Die eingestürzte Francis-Scott-Key-Brücke in Baltimore
Reuters/Nathan Howard
Die Brücke war Teil der Autobahn Interstate 695 südöstlich des Zentrums von Baltimore

Warnung vor Lieferkettenproblemen

Der Unfall hat nach Angaben von US-Verkehrsminister Pete Buttigieg auch wirtschaftliche Folgen. Man stelle sich wegen der Bedeutung des dahinter liegenden Hafens schon jetzt auf Lieferkettenprobleme ein, „von denen wir wissen, dass sie kommen werden“, sagte Buttigieg. Diese beträfen dann nicht nur die Region um Baltimore, „sondern die gesamte US-Wirtschaft“. Die zuständige Hafenbehörde hatte den Schiffsverkehr nach dem Vorfall bis auf Weiteres ausgesetzt.

Umschlagplatz für Autotransporte

Baltimore ist der verkehrsreichste US-Hafen für Autotransporte. 2023 wurden dort nach Angaben der Regierung von Maryland knapp 850.000 Autos und leichte Lkws umgeschlagen. Zu den Autofirmen, die über Baltimore In- und Exporte regeln, gehören Toyota, General Motors und Volkswagen. Mehr als 40 Schiffe mussten nach dem Einsturz im Hafen bleiben.

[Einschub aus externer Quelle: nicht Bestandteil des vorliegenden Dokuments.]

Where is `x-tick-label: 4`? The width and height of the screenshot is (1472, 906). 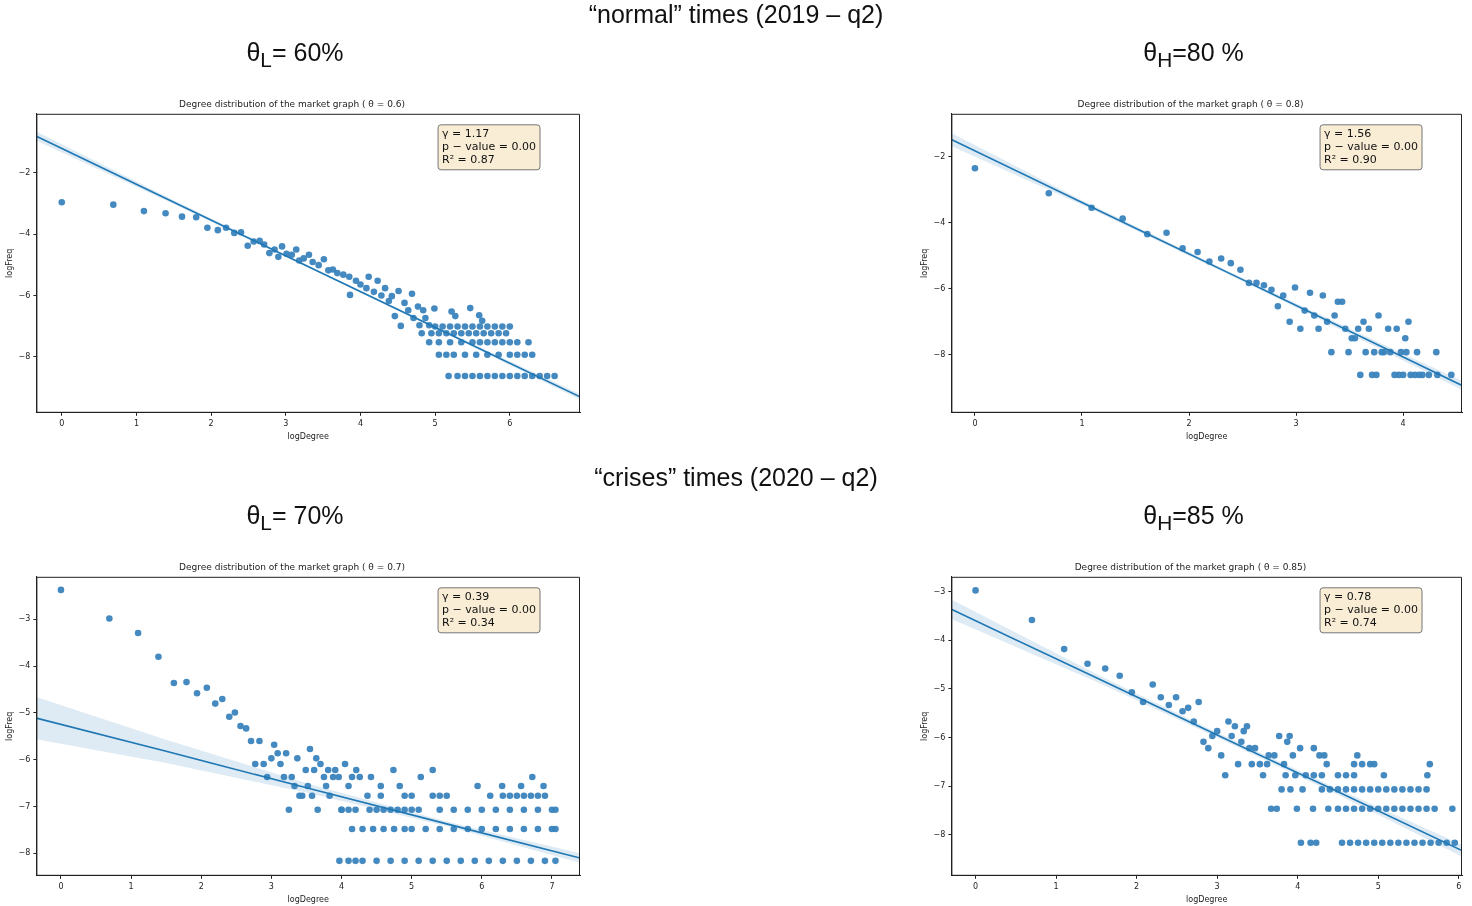 x-tick-label: 4 is located at coordinates (360, 423).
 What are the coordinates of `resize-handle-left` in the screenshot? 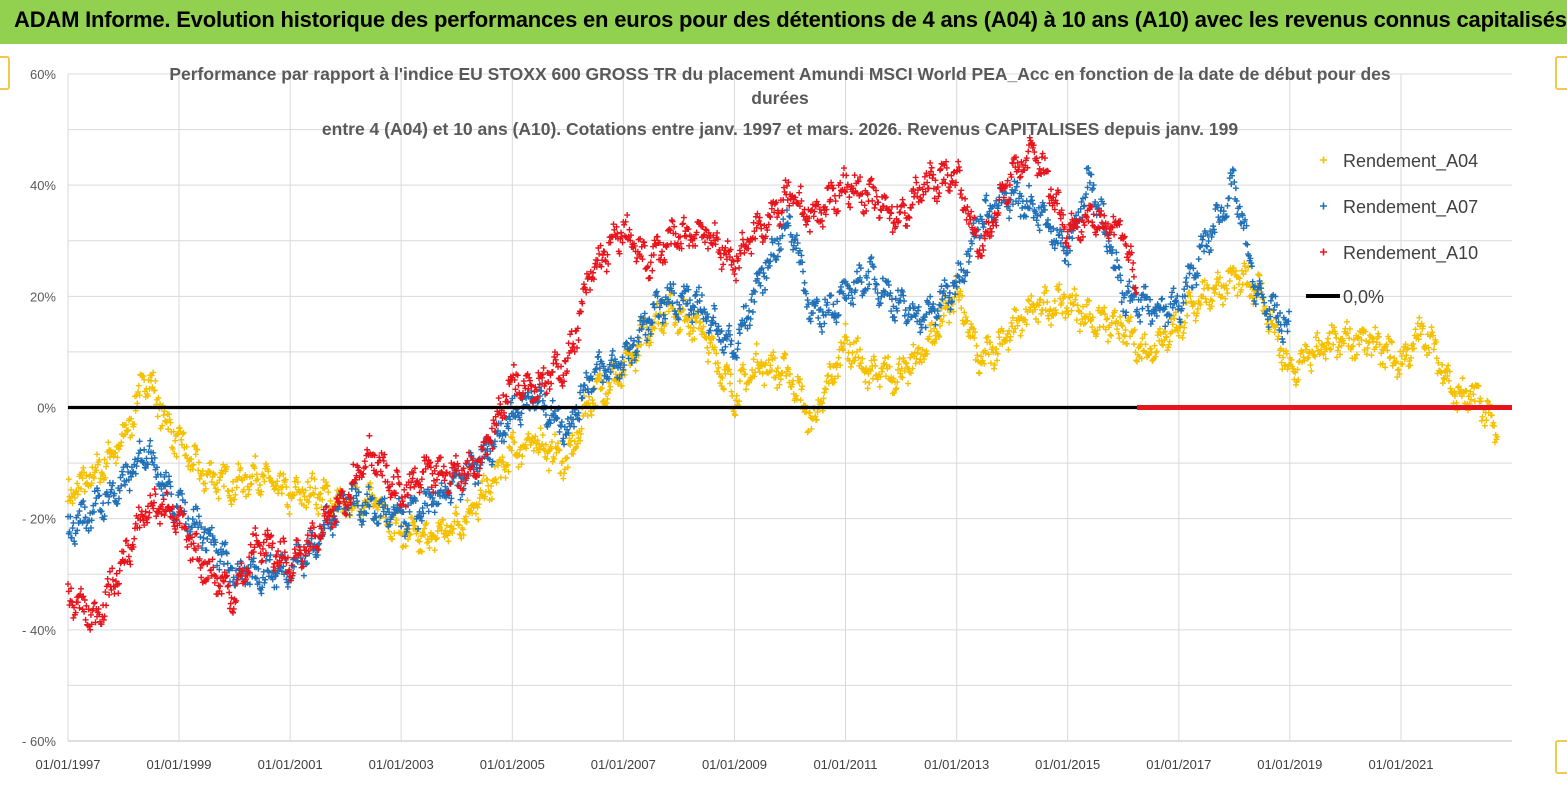 It's located at (5, 73).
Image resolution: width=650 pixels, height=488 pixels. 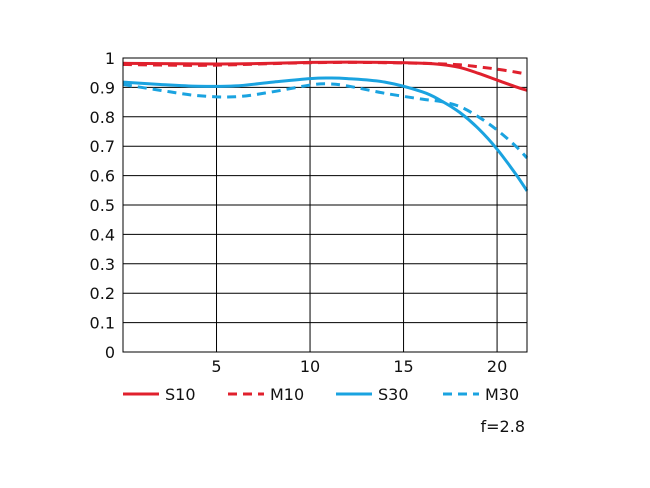 What do you see at coordinates (102, 176) in the screenshot?
I see `y-tick-label: 0.6` at bounding box center [102, 176].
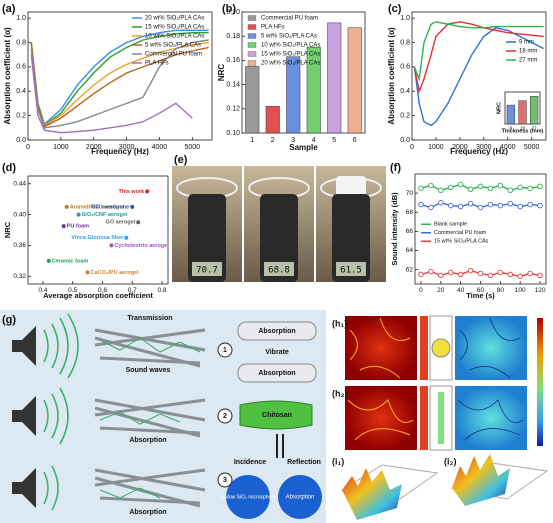 This screenshot has width=553, height=523. What do you see at coordinates (501, 290) in the screenshot?
I see `x-tick-label: 80` at bounding box center [501, 290].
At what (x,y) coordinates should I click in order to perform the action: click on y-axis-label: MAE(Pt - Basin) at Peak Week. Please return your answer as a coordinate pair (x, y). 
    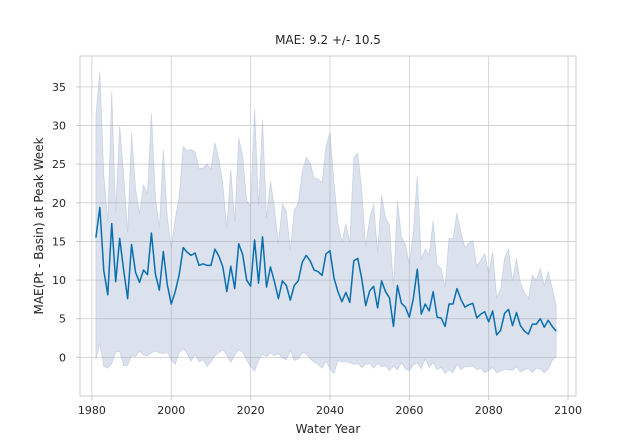
    Looking at the image, I should click on (39, 226).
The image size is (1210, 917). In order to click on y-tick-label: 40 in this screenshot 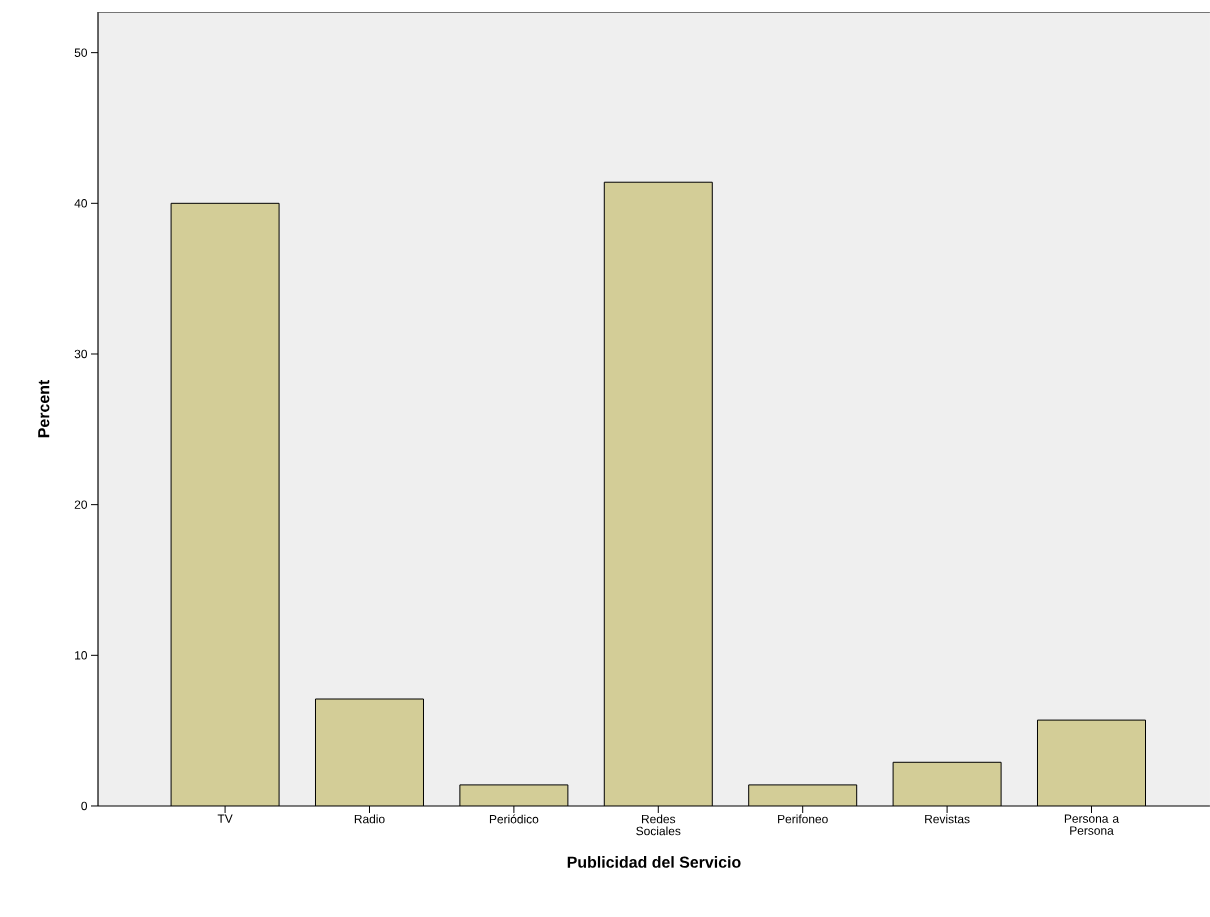, I will do `click(81, 204)`.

Die Francis-Scott-Key-Brücke führte als Teil der Autobahn Interstate 695 südöstlich des Stadtzentrums von Baltimore über den Patapsco. Sie wurde 1977 in der Industrie- und Hafenstadt an der US-Ostküste eröffnet und im Vorjahr für mehr als zwölf Mio. Überfahrten genutzt.